Bases#
A base is how Katalyst reaches a backend source and maps that source into the domain model.
Every base must include configuration for raw access. Raw access gives Katalyst a stable way to locate content in the source. For a filesystem, that can be a root directory. For SQL, that can be connection information for a specific instance.
A collectionized base keeps that raw access and adds collection definitions. Those definitions map base-native references into named collections and item identities that Katalyst commands can address directly. This is where two-way mapping applies.
Katalyst’s base model covers filesystem and SQLite backends today and is designed to extend to backends such as Postgres, S3, and hosted APIs.
Terms#
The base model uses several named pieces:
| Term | Meaning |
|---|---|
| Base type | A known backend source kind capable of holding collections and items: filesystem and sqlite today; postgresql, mongodb, and others later. |
| Base instance | A specific, connectable instance of a base type, plus the information needed to reach it. |
| Collection mapping | The two-way mapping from a base instance’s contents to collections and items.

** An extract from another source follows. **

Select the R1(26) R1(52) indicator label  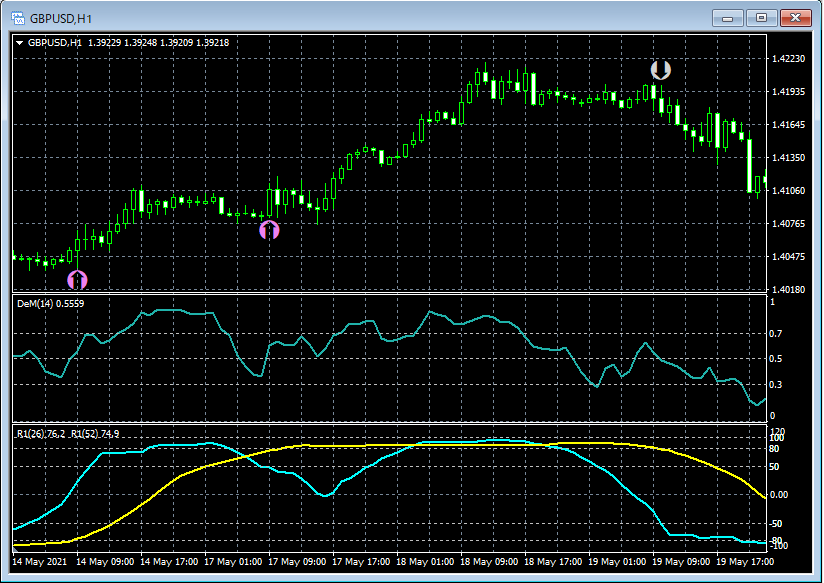68,434
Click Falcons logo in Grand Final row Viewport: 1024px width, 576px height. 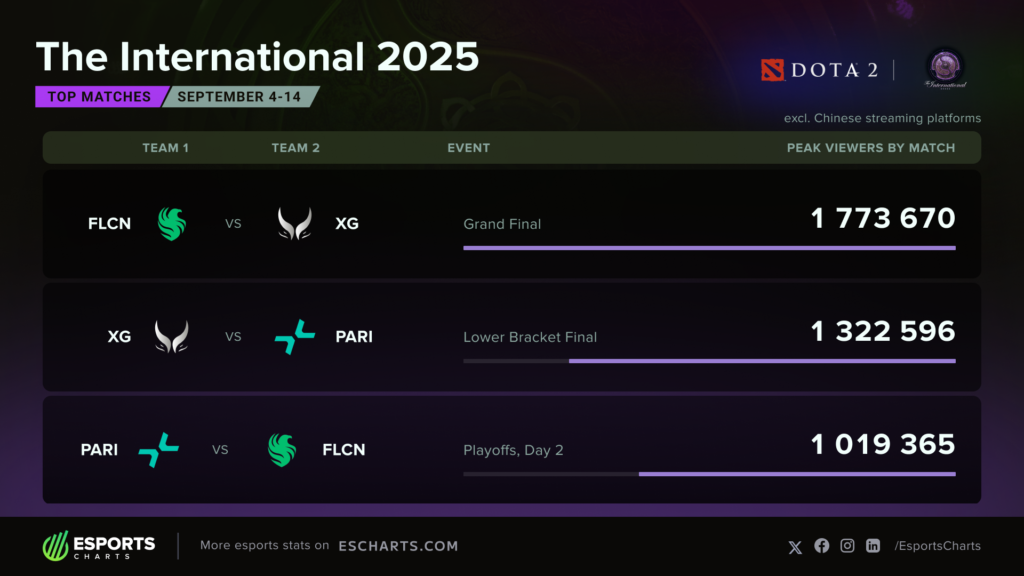point(172,223)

One mapping may yield more than one collection. |
| Base reference | A base-native locator: a file path, S3 key, table name, or similar backend address. |
| Coordinates | The captured fields that identify a unit within its collection. |
| Scope | The domain level, item or collection, at which a base type attaches a base’s units to the model. |
In config, a base instance declares the collections it maps, and the instance file is where the collection mapping lives. In code, the implementation seam is internal/storage/collection.CollectionDefinition; internal/project consumes it rather than implementing the filesystem mapping inline.
Base readers use codecs to decode a matched unit’s content into the shape checks and inspectors consume. The markdown filesystem reader uses internal/codec/markdownbodytext for frontmatter/body parsing; codecs are shared content adapters, not base backends.
Collectionized bases use a two-way mapping#
When a base is collectionized, mapping has two directions:
- Forward (discovery):
path -> match pattern -> captured groupsbecome the unit’s coordinates. - Reverse (reconstruction):
coordinates -> fill a template -> path.
The reverse direction is not optional. Katalyst needs it the moment
item add notes/dune has to decide what file to create; that is the same
path-reconstruction problem. Today it is the degenerate, stem-only case
(Reference(c, id) -> <dir>/<id>.md); it grows with the layout.
The scope principle#
“What does one matched source unit become?” has no global answer; it is a property each base type declares.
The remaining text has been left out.